PROBLEM DETAILS -
Set each record down exactly, excluding all images.

(Beginning of DATA TO EXAMINE)

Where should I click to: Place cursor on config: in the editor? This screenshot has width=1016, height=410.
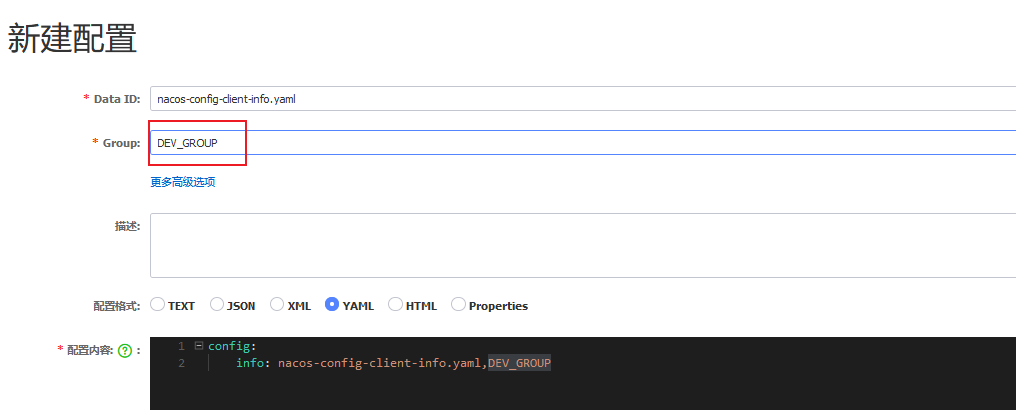pos(232,346)
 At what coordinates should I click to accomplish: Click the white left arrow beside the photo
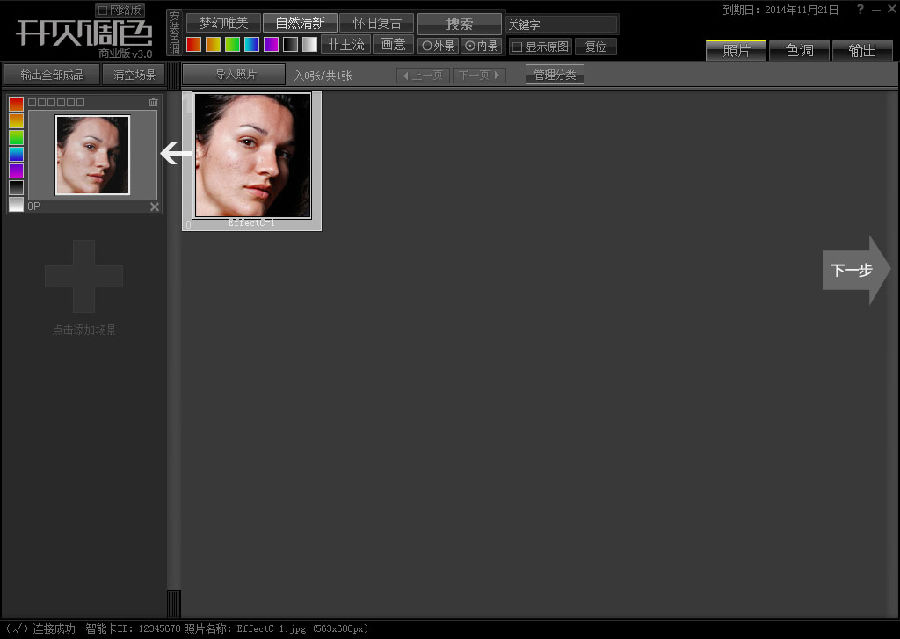pos(176,153)
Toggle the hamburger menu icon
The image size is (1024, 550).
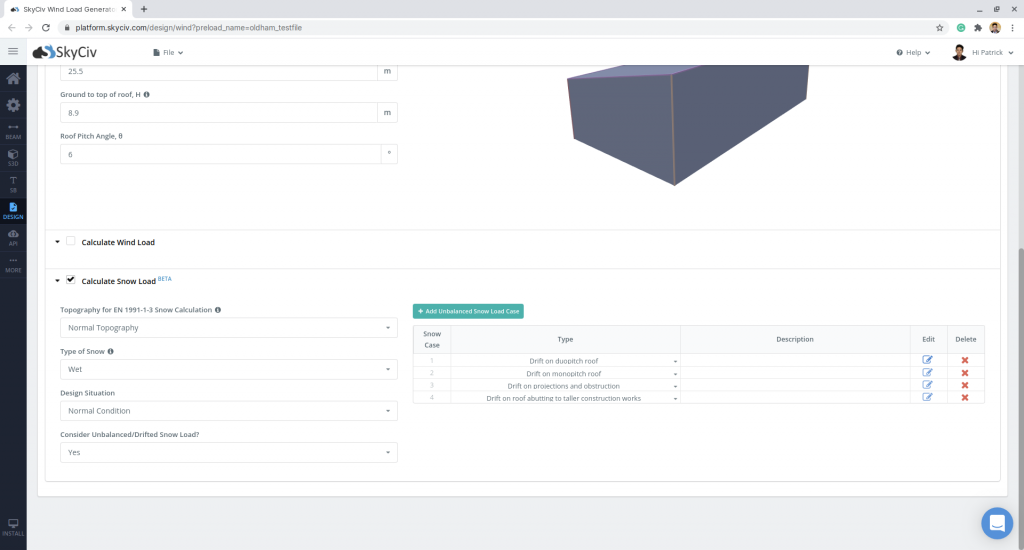[x=13, y=51]
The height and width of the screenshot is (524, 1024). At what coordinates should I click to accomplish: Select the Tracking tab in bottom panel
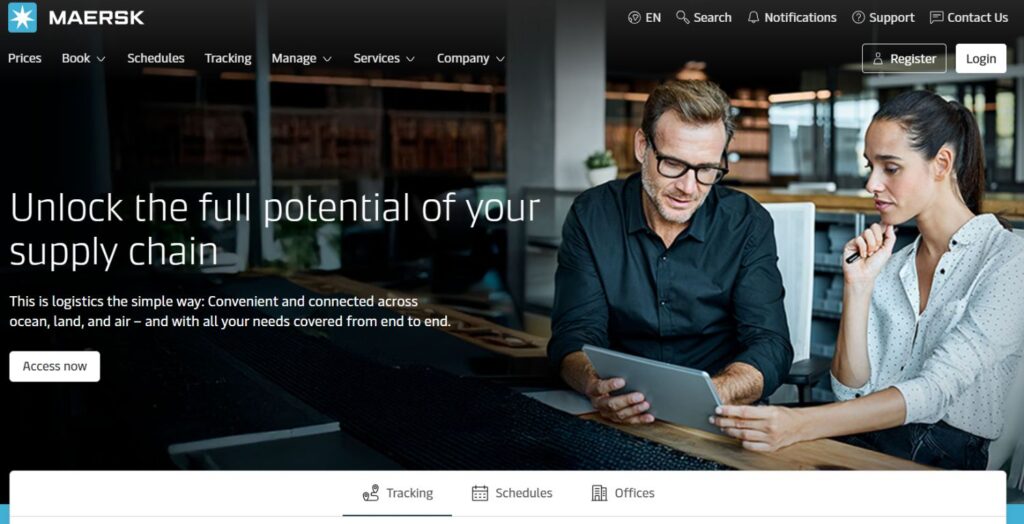click(397, 493)
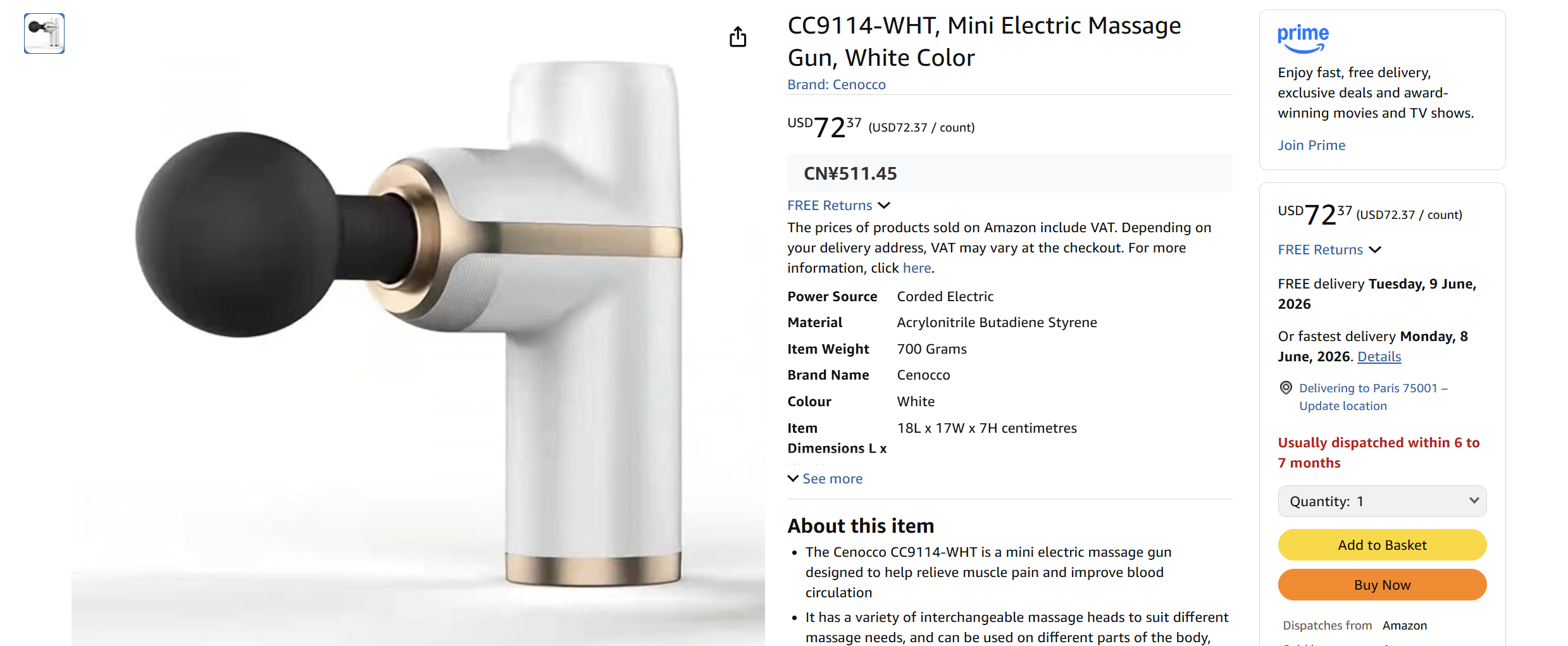Expand FREE Returns in the buy box

click(1329, 250)
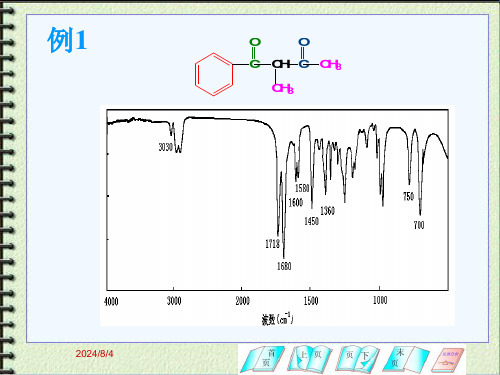Click the 4000 axis tick label
The height and width of the screenshot is (375, 500).
pos(111,301)
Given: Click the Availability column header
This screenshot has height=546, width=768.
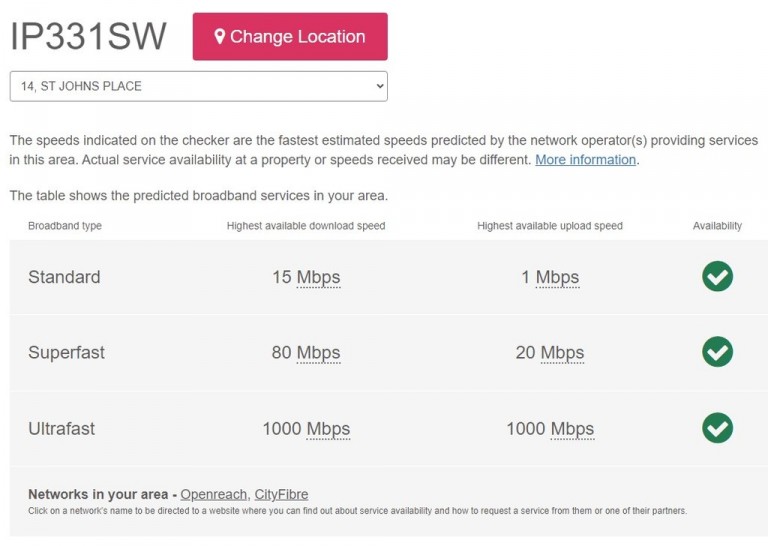Looking at the screenshot, I should pyautogui.click(x=717, y=226).
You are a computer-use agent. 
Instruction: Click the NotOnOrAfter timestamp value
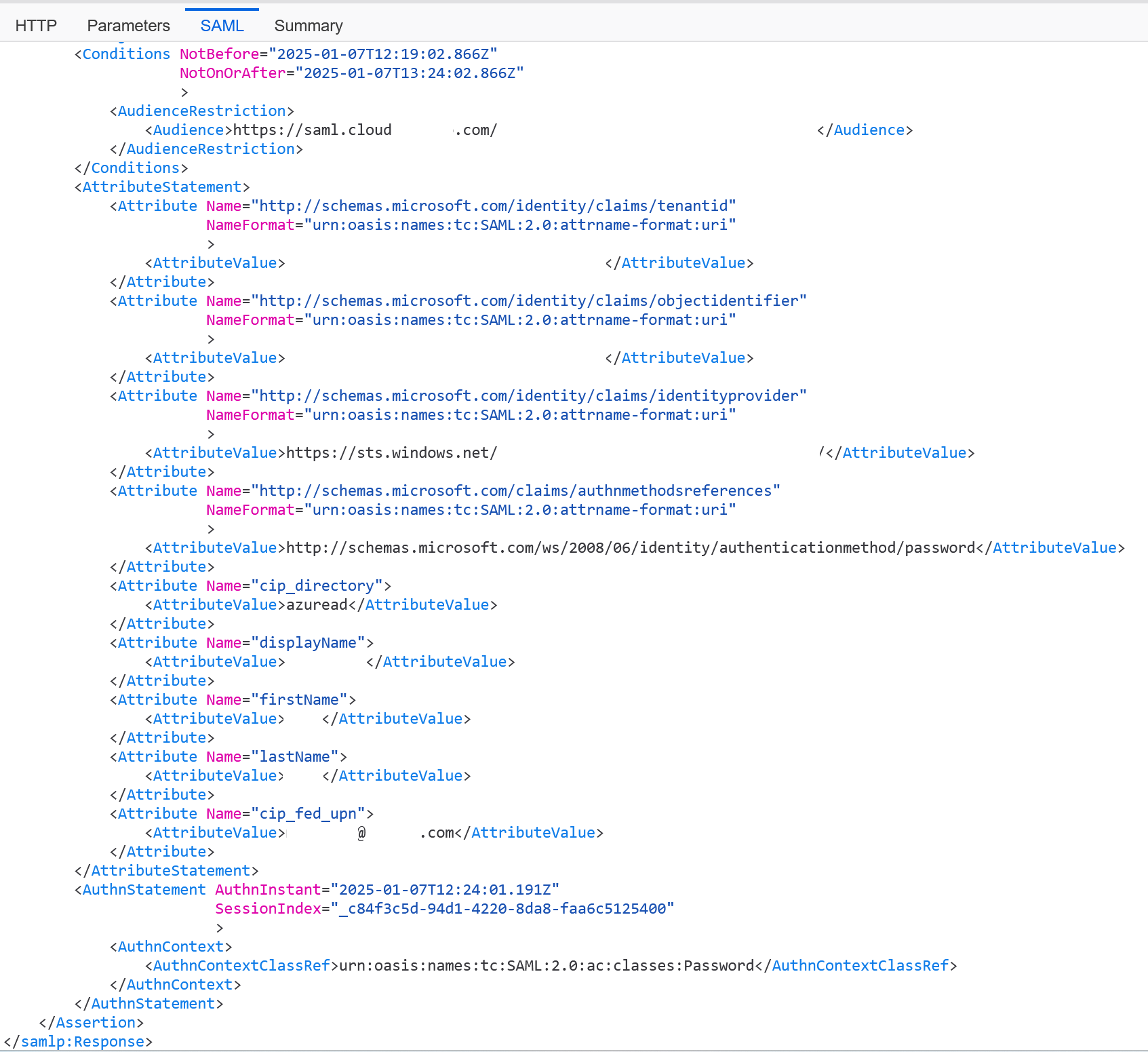coord(409,73)
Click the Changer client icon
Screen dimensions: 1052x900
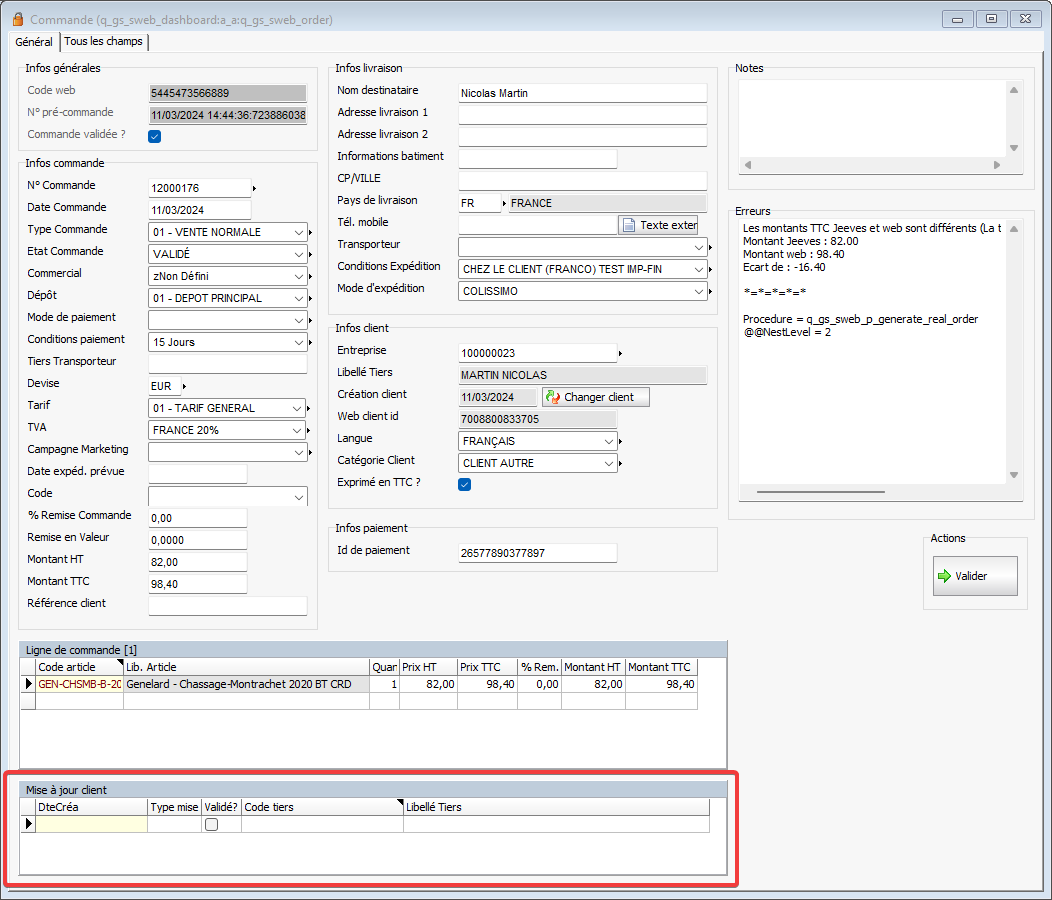(x=551, y=397)
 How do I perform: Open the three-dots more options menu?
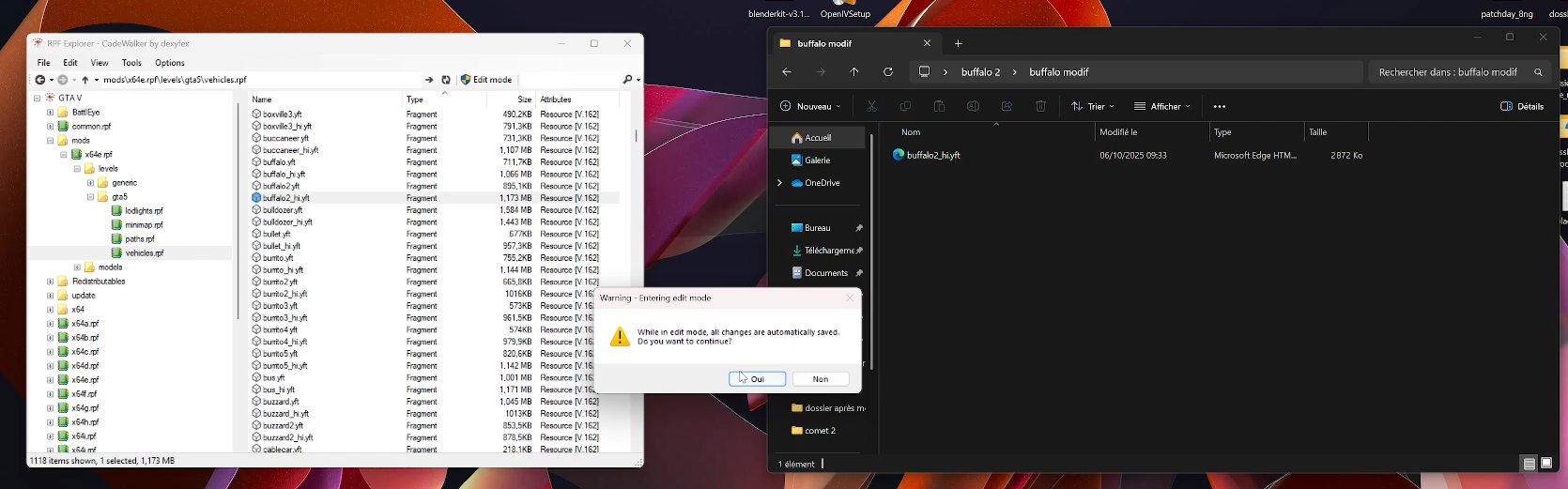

(End of DATA TO EXAMINE)

SOLVED EXERCISE -
Where should I click to: Place cursor on config: in the editor? This screenshot has width=1016, height=410.
pos(232,346)
 At what coordinates should I click to accomplish: Click the white left arrow beside the photo
pos(176,153)
Toggle the hamburger menu icon
The image size is (1024, 550).
[x=13, y=51]
The height and width of the screenshot is (524, 1024). At what coordinates should I click to accomplish: Select the Tracking tab in bottom panel
click(397, 493)
Expand FREE Returns in the buy box

click(1329, 250)
Click the 4000 axis tick label
The height and width of the screenshot is (375, 500).
pos(111,301)
Given: Click the Availability column header
This screenshot has height=546, width=768.
Looking at the screenshot, I should pyautogui.click(x=717, y=226).
You are a computer-use agent. 
Instruction: Click the NotOnOrAfter timestamp value
coord(409,73)
Click the Changer client icon
Screen dimensions: 1052x900
(x=551, y=397)
 How do I perform: Open the three-dots more options menu?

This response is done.